Zetsche: Wir nutzen heute alle Hebel, um den Verbrauch in allen Fahrzeugklassen zu reduzieren. Das kann über die Start-Stopp-Funktion, aber auch über die Hybridisierung bis hin zum emissionsfreien Fahren erfolgen. Auch wenn wir beginnen, nun emissionsfreie Fahrzeuge im Angebot zu haben, wird es lange Zeit noch Verbrennungsmotoren und auch Hybridfahrzeuge geben. Wir können nicht sofort auf Elektroautos umstellen und drei Entwicklungsstufen auslassen.

Autogazette: Sie hatten im Juni die Gewinnprognose für 2008 senken müssen, nachdem es im zweiten Quartal Gewinnrückgänge gab.

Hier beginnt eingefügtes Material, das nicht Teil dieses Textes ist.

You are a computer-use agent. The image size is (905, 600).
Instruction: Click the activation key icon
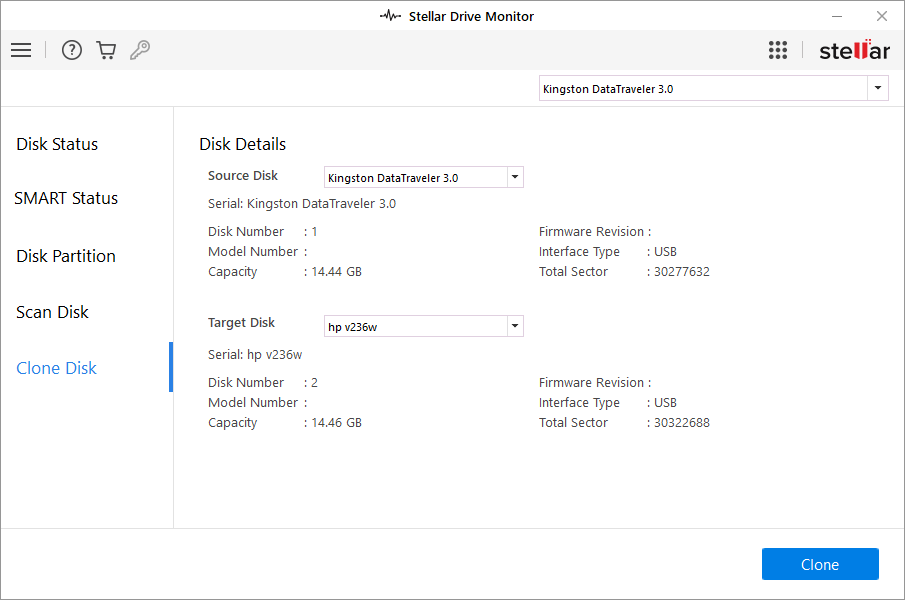[x=140, y=50]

Was bedeutet die weltweite Finanzkrise für das Restjahr?

Zetsche: Wir hatten ein exzellentes erstes Halbjahr. Wir hatten bei der Verkündung des sehr guten zweiten Quartals kund getan, dass wir für das Gesamtjahr eine kritischere Perspektive haben als wir es vorher angenommen haben. Wir sind jetzt dabei, die Verkäufe des dritten Quartals zusammen zu tragen, die Finanzen des dritten Quartals zu bestimmen, um dann einen Ausblick auf das Restjahr zu geben.